A soldier was also killed when suspected Kurdish forces fired on a military helicopter as it was taking off in Beytussebap district. At least seven other soldiers were wounded.

Turkey Strikes PKK Positions

Turkish media reported simultaneous attacks on police and military headquarters in the town of Lice in Diyarbakir Province.

Following the helicopter attack, Turkish helicopters bombed Kurdistan Workers' Party targets in retaliation.

Turkish warplanes overnight carried out a new wave of airstrikes against PKK targets in the country's southeast, the army said Tuesday.

"Seventeen targets of the separatist terrorists were hit with precision and neutralized" in the Hakkari Province on the border with Iran and Iraq, the army said.

The strikes appeared to be in retaliation for a succession of attacks in Turkey on Monday that killed six members of the security forces, which were blamed on the PKK.

Violence in Southeast

Turkey opened its air bases to the US-led coalition in fight against Islamic State last month after years of reluctance and carried out its own bombing raids, stepping up its role after a suspected IS suicide bomber killed 32 people in the town of Suruc near the Syrian border.
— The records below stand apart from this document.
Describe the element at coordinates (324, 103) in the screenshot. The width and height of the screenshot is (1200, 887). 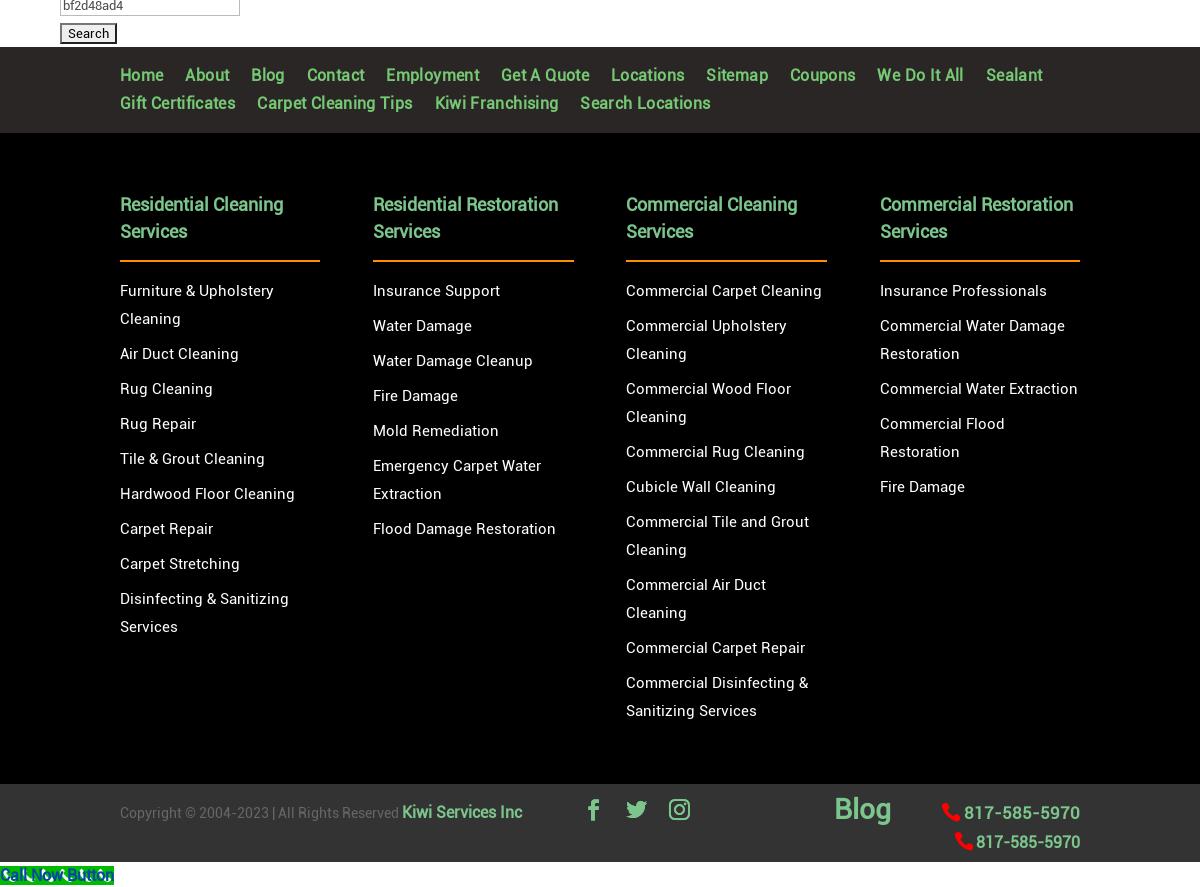
I see `'Carpet Cleaning Tips'` at that location.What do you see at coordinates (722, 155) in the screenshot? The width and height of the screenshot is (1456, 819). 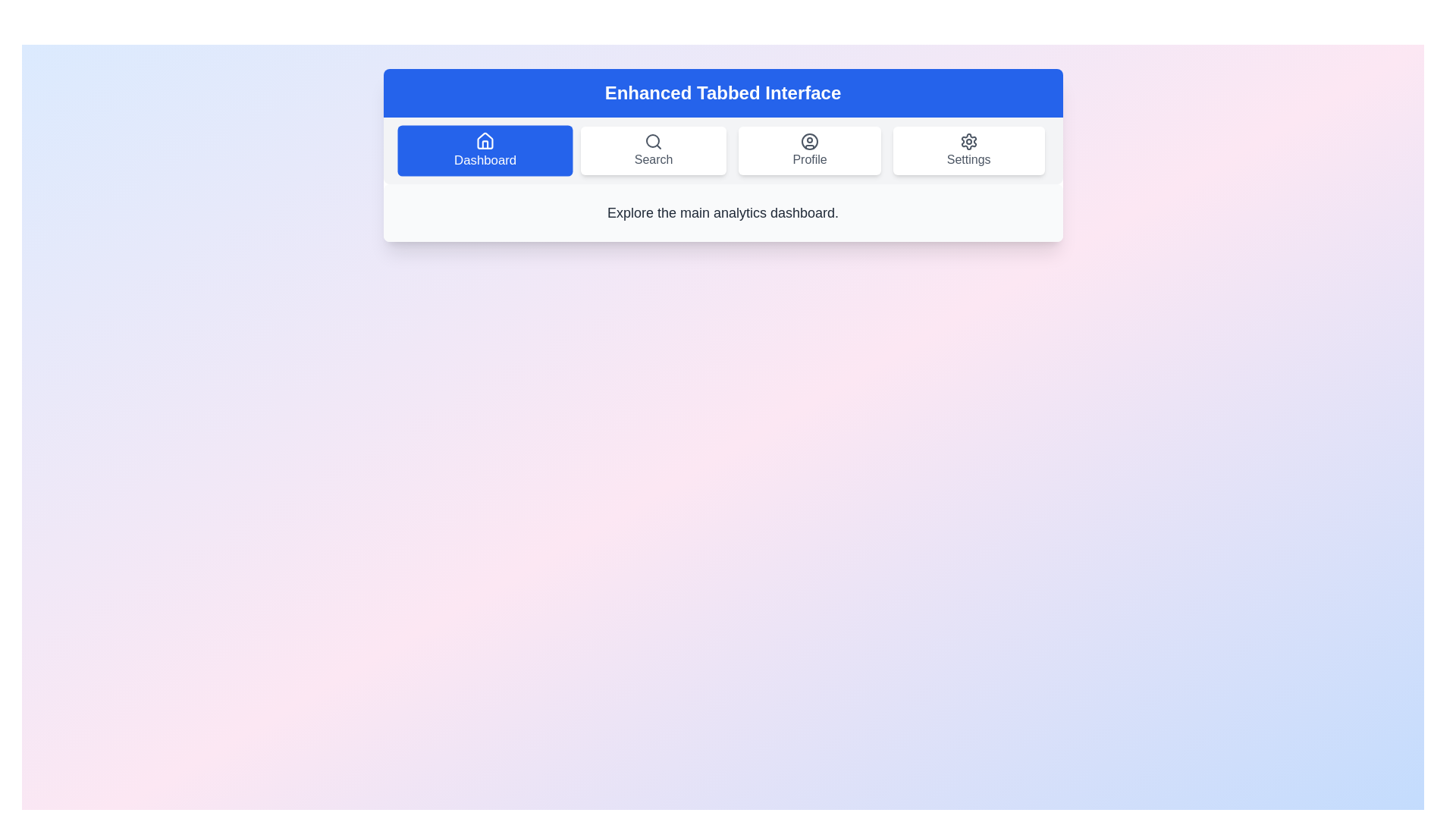 I see `the tab in the Enhanced Tabbed Interface` at bounding box center [722, 155].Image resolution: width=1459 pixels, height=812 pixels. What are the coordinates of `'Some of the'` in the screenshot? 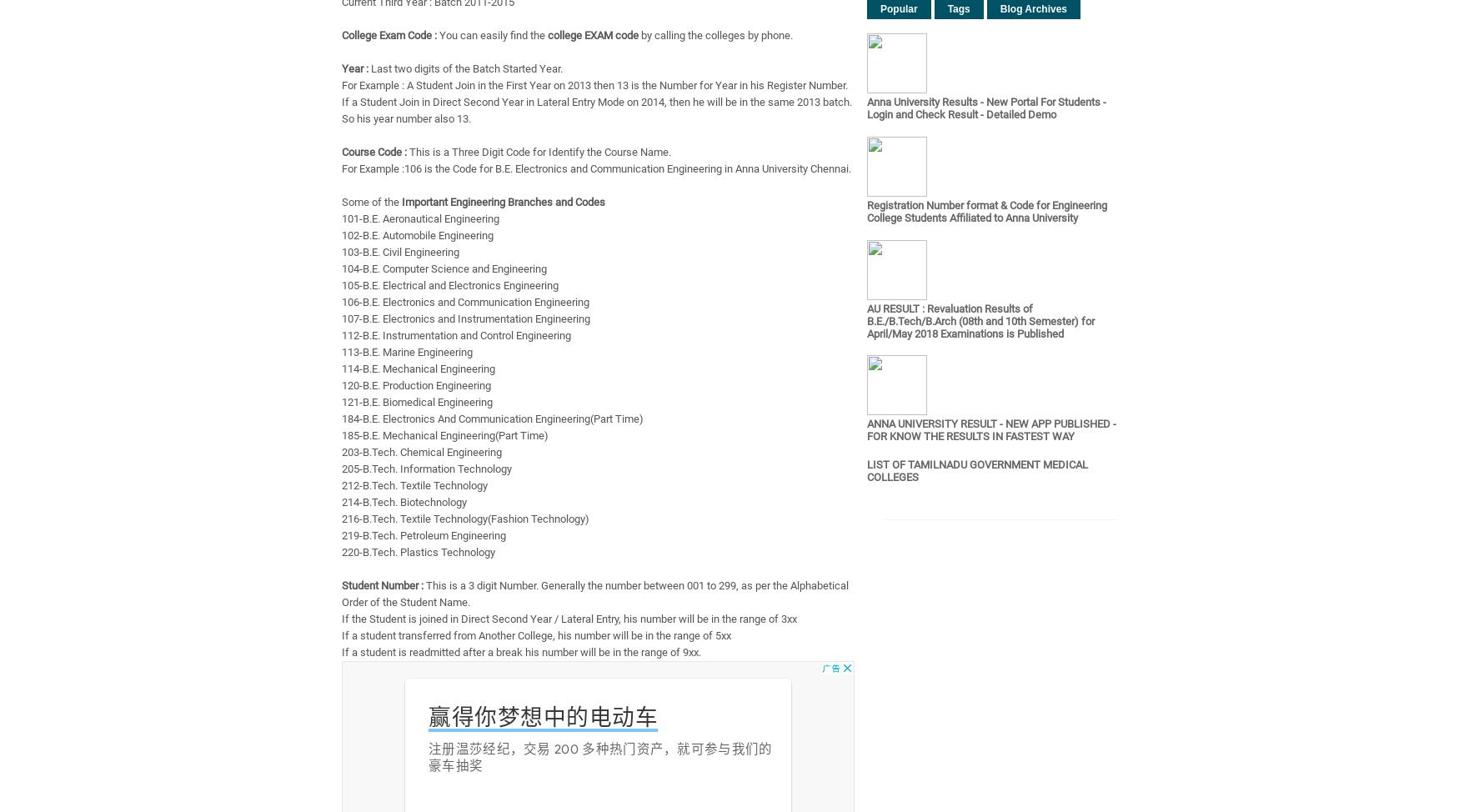 It's located at (372, 202).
However, casting the operations as a war on terrorist groups "without distinction," it simultaneously launched airstrikes on PKK targets in Iraq and in southeastern Turkey, and has arrested more than 1,300 people suspected of links to Kurdish and far-leftist groups in recent weeks.

It has been a high-risk strategy for a country straddling Europe and the Middle East, which depends on tourism for around a tenth of its income, leaving it exposed to the threat of reprisals.

The military launched an air campaign against PKK camps in northern Iraq on July 24 after a resurgence of militant attacks. State-run Anadolu news agency said on Sunday that more than 260 militants had been killed, including senior PKK figures, and more than 400 wounded by August 1.

The violence has left a peace process with the PKK, begun in 2012, in tatters. Erdogan said last month the process had become impossible, although neither side has so far declared the negotiations definitively over.